Smithsonian Business Ventures was created in 1999 to coordinate the for-profit divisions of the Institution, such as Smithsonian magazine and other publications, the gift shops and Imax theaters. But the unit had an often-contentious relationship with the museum staffs, and its leadership was criticized for the amount of money spent on salaries and expenses.
A member of the Smithsonian's Board of Regents told Congress last year that the division had "gross problems."
In an e-mail distributed to the staff yesterday, Acting Secretary Cristián Samper talked about improvements, not deficiencies. "Effective July 1 we will officially change the name of SBV to Smithsonian Enterprises (SE) to better reflect the diverse nature of its activities and to capture the entrepreneurial and collaborative spirit we hope will characterize its work in years to come," Samper wrote.
One symbolic move was to change the division leader's title from chief executive officer to president. Gary M. Beer, the last permanent CEO, resigned last year after the Smithsonian inspector general found Beer had misused his business credit cards and billed thousands of dollars in unauthorized expenses. The inspector general did not "see any expenditures that violated the law," according to the report.
Beer's salary in 2005 was $570,317. His separation agreement with the Smithsonian, obtained in a Freedom of Information Act request by The Washington Post, showed that Beer was paid a $180,000 settlement after he resigned in July 2007. The agreement also called for him to reimburse the Smithsonian $28,700 for expenses that lacked appropriate documentation. Beer recouped $29,000 for "unused vacation." He was entitled to unlimited leave at the time, as were most Smithsonian senior executives.

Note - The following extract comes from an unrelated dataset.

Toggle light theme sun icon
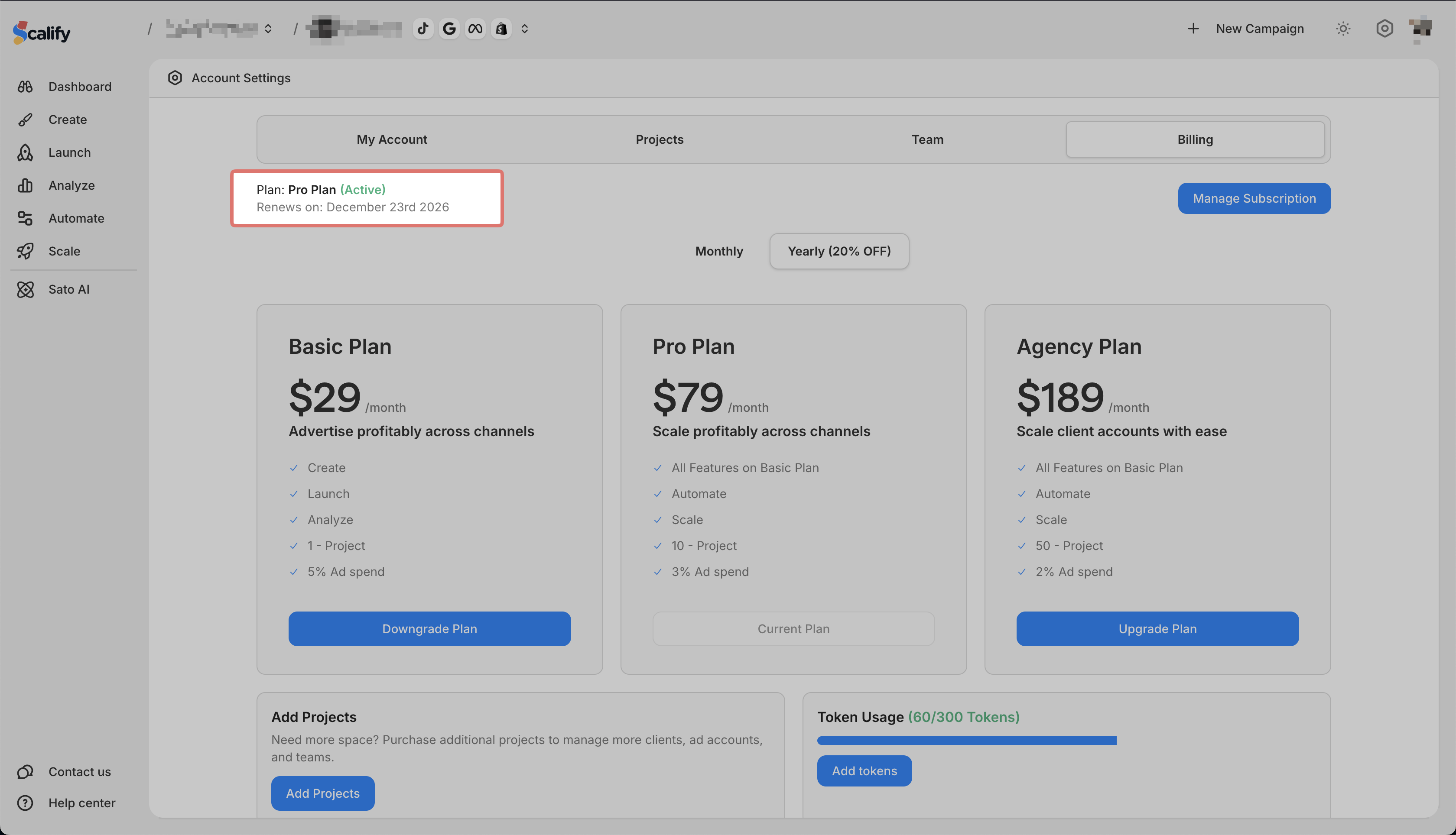This screenshot has width=1456, height=835. pos(1343,29)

The Smithsonian also filed forms with the Internal Revenue Service reclassifying more than $60,000 of Beer's expenses as personal income. In the separation agreement, the Smithsonian acknowledged that Beer objected to the reclassification.
The business unit's performance had been lackluster during Beer's tenure. SBV profits fell 14 percent, from $27.9 million in 1999 to $23.9 million in 2006, prompting some of the Institution's museum directors to call for a complete overhaul of the unit.

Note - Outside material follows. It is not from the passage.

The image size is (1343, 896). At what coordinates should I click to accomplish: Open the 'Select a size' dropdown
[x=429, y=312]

Last year, SBV made a profit of $26.6 million in unrestricted funds, according to the Smithsonian. But it is expected to show substantial losses this year because its catalogue and online stores had to shut down in March when its distribution center, owned by an independent company, went bankrupt. The two operations are expected to start taking orders in August, say Smithsonian officials.
In the past, each museum had a separate formula for how much money it received from its gift shops and other profit-making operations. The museum directors argued that the system was unfair, and the varying methods created a combative relationship with SBV executives. The business people, on the other hand, said the museums weren't very cooperative, criticizing the selection of merchandise and the placement of the stores.
Samper said yesterday that the museums, starting Oct. 1, would received a 50 percent share of the profits after expenses. The other 50 percent goes to the overall Institution.
Tom Ott, the director of the Smithsonian's media division, is the acting president of Smithsonian Enterprises until a permanent selection is made by the incoming Secretary G. Wayne Clough. Clough, the former president of Georgia Tech, is scheduled to start July 1.